The problem
Pictures must be left out. Retype exactly the lines from the one containing "How do I perform: Click" through the last line of the records below.

Source data
----
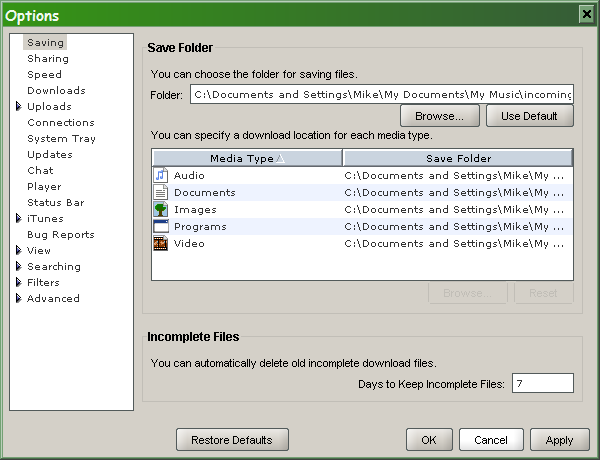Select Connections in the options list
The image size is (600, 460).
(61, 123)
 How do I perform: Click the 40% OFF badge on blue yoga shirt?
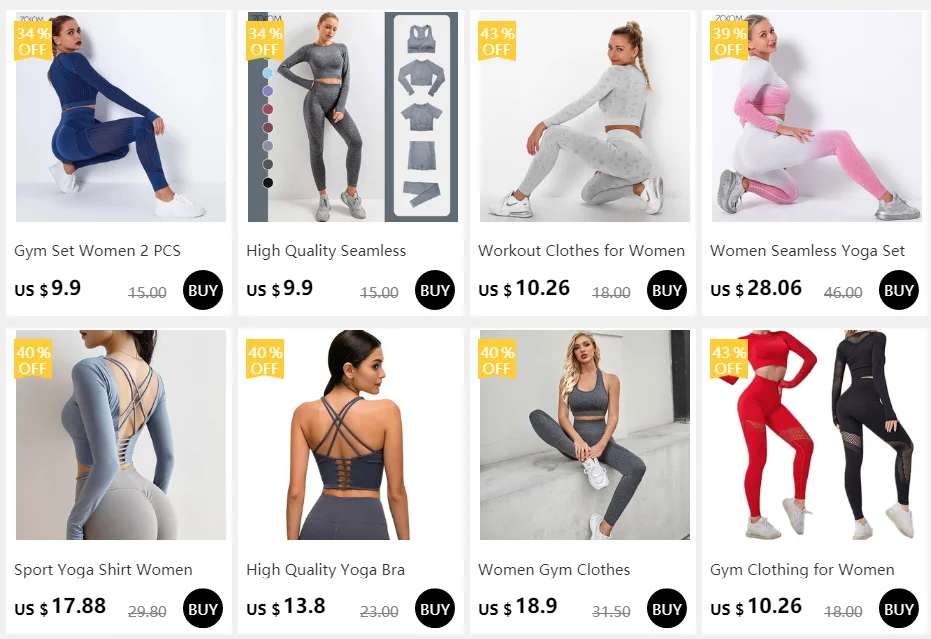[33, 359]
----
Solution
 How do I perform: Click the 40% OFF badge on blue yoga shirt?
[33, 359]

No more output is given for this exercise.